WHAT THE TASK ASKS
Below are some records. Print exactly the lines between the one holding "The height and width of the screenshot is (600, 1200)." and the one holding "You are a computer-use agent. The image", inclusive, and nothing else.

==================================================

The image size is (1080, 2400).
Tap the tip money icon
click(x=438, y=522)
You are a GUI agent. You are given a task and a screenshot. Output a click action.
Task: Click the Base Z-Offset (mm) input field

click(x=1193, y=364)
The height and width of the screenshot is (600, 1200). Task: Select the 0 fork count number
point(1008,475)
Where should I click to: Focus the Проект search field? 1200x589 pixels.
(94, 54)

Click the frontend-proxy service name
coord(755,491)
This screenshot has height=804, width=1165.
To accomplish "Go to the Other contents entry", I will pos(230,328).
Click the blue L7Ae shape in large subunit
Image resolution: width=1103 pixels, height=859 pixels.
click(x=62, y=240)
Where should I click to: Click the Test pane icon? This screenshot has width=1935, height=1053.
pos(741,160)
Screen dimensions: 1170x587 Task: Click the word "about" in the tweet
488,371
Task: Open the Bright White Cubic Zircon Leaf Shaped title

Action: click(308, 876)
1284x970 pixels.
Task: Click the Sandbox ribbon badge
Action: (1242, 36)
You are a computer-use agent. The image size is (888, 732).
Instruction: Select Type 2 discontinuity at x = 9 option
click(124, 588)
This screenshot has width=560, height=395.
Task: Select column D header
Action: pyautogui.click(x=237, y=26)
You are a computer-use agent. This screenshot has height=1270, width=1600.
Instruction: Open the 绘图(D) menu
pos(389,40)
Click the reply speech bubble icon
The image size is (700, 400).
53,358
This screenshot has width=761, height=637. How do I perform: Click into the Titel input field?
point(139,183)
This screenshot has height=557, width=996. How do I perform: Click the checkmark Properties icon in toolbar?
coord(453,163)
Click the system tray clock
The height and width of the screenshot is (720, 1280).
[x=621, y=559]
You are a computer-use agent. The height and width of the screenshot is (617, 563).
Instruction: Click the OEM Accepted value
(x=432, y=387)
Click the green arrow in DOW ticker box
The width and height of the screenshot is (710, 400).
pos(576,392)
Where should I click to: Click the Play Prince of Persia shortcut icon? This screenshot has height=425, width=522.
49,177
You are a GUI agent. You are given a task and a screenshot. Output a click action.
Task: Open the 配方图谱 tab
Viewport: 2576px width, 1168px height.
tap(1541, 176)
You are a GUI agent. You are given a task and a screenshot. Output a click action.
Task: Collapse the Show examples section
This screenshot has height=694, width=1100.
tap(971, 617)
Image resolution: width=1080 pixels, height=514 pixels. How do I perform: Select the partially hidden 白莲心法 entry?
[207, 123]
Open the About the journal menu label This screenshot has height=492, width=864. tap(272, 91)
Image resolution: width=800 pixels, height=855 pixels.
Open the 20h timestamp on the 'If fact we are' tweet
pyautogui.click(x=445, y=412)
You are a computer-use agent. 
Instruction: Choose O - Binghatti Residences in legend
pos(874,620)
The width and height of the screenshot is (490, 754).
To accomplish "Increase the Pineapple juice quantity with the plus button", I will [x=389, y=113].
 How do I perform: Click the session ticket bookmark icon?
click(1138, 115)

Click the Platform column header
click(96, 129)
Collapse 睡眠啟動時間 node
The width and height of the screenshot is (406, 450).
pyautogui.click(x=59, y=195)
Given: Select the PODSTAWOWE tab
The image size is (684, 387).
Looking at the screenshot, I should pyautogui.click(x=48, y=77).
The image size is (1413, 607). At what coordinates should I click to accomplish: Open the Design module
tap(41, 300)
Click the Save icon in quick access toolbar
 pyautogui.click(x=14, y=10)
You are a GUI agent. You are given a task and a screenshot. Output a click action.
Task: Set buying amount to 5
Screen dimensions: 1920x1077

==================================================

TASK SOLUTION
The height and width of the screenshot is (600, 1200). Task: Select the 0 fork count number
point(1008,475)
Where should I click to: Focus the Проект search field? 1200x589 pixels.
(94, 54)

Click the frontend-proxy service name
coord(755,491)
This screenshot has height=804, width=1165.
To accomplish "Go to the Other contents entry", I will pos(230,328).
Click the blue L7Ae shape in large subunit
Image resolution: width=1103 pixels, height=859 pixels.
click(x=62, y=240)
Where should I click to: Click the Test pane icon? This screenshot has width=1935, height=1053.
pos(741,160)
Screen dimensions: 1170x587 Task: Click the word "about" in the tweet
488,371
Task: Open the Bright White Cubic Zircon Leaf Shaped title

Action: click(308, 876)
1284x970 pixels.
Task: Click the Sandbox ribbon badge
Action: (1242, 36)
You are a computer-use agent. The image size is (888, 732).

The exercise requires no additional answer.